**Exercise**
Pick up the worksheet on regular expressions after its final sentence and carry it forward.

Discussion 11: Regular Expressions, SQL

This is an online worksheet that you can work on during discussions. Your work is not graded and you do not need to submit anything.

Regular Expressions

Regular expressions are a way to describe sets of strings that meet certain criteria, and are incredibly useful for pattern matching.

The simplest regular expression is one that matches a sequence of characters, like aardvark to match any "aardvark" substrings in a string.

However, you typically want to look for more interesting patterns. We recommend using an online tool like regexr.com or regex101.com for trying out patterns, since you'll get instant feedback on the match results.

Character classes

A character class makes it possible to search for any one of a set of characters. You can specify the set or use pre-defined sets.

Class Description
[abc] Matches a, b, or c
[a-z] Matches any character between a and z
[^A-Z] Matches any character that is not between A and Z.
\w Matches any "word" character. Equivalent to [A-Za-z0-9_].
\d Matches any digit. Equivalent to [0-9].
[0-9] Matches a single digit in the range 0 - 9. Equivalent to \d.
\s Matches any whitespace character (spaces, tabs, line breaks).
. Matches any character besides new line.

Character classes can be combined, like in [a-zA-Z0-9].

Combining patterns

There are multiple ways to combine patterns together in regular expressions.

Combo Description
AB A match for A followed immediately by one for B. Example: x[.,]y matches "x.y" or "x,y".
A|B Matches either A or B. Example: \d+|Inf matches either a sequence containing 1 or more digits or "Inf".

A pattern can be followed by one of these quantifiers to specify how many instances of the pattern can occur.

Symbol Description
* 0 or more occurrences of the preceding pattern. Example: [a-z]* matches any sequence of lower-case letters or the empty string.
+ 1 or more occurrences of the preceding pattern. Example: \d+ matches any non-empty sequence of digits.
? 0 or 1 occurrences of the preceding pattern. Example: [-+]? matches an optional sign.
{1,3} Matches the specified quantity of the preceding pattern. {1,3} will match from 1 to 3 instances. {3} will match exactly 3 instances. {3,} will match 3 or more instances. Example: \d{5,6} matches either 5 or 6 digit numbers.

Groups

Parentheses are used similarly as in arithmetic expressions, to create groups. For example, (Mahna)+ matches strings with 1 or more "Mahna", like "MahnaMahna". Without the parentheses, Mahna+ would match strings with "Mahn" followed by 1 or more "a" characters, like "Mahnaaaa".

**Material**

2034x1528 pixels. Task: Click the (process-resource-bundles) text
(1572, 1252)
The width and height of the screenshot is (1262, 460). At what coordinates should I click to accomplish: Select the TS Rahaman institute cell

**Answer to this task**
Anchors

  • ^: Matches the beginning of a string. Example: ^(I|You) matches I or You at the start of a string.
  • $: Normally matches the empty string at the end of a string or just before a newline at the end of a string. Example: (\.edu|\.org|\.com)$ matches .edu, .org, or .com at the end of a string.
  • \b: Matches a "word boundary", the beginning or end of a word. Example: s\b matches s characters at the end of words.

Special characters

The following special characters are used above to denote types of patterns:

\ / ( ) [ ] { } + * ? | $ ^ .

That means if you actually want to match one of those characters, you have to escape it using a backslash. For example, \(1\+3\) matches "(1 + 3)".

Using regular expressions in Python

Many programming languages have built-in functions for matching strings to regular expressions. We'll use the Python re module in 61A, but you can also use similar functionality in SQL, JavaScript, Excel, shell scripting, etc.

The search method searches for a pattern anywhere in a string:

re.search(r"(Mahna)+", "Mahna Mahna Ba Dee Bedebe")

That method returns back a match object, which is considered truth-y in Python and can be inspected to find the matching strings. If no match is found, returns None.

For more details, please consult the re module documentation or the re tutorial.

Q1: Email Domain Validator

Create a regular expression that makes sure a given string email is a valid email address and that its domain name is in the provided list of domains.

An email address is valid if it contains letters, number, or underscores, followed by an @ symbol, then a domain.

All domains will have a 3 letter extension following the period.

Hint: For this problem, you will have to make a regex pattern based on the elements in the domains parameter. A for loop can help with that.

Extra: There is a particularly elegant solution that utilizes join and replace instead of a for loop.

Note: The skeleton code is just a suggestion; feel free to use your own structure if you prefer.

Run in 61A Code

Q2: Basic URL Validation

In this problem, we will write a regular expression which matches a URL. URLs look like the following:

URL

For example, in the link https://cs61a.org/resources/#regular-expressions, we would have:

  • Scheme: https://
  • Domain Name: cs61a.org
  • Path to the file: /resources
  • Anchor: /#regular-expressions

The port and parameters are not present in this example and you will not be required to match them for this problem.

You can reference this documentation from MDN if you're curious about the various parts of a URL.

For this problem, a valid domain name consists of two "words" separated by a single period. Recall that a "word" can consist of letters, numbers, and underscores. The second "word" should be exactly 3 characters long and represents the domain's extension. In the case of the above example, "cs61a" and "org" are the two "words" that are joined by a period.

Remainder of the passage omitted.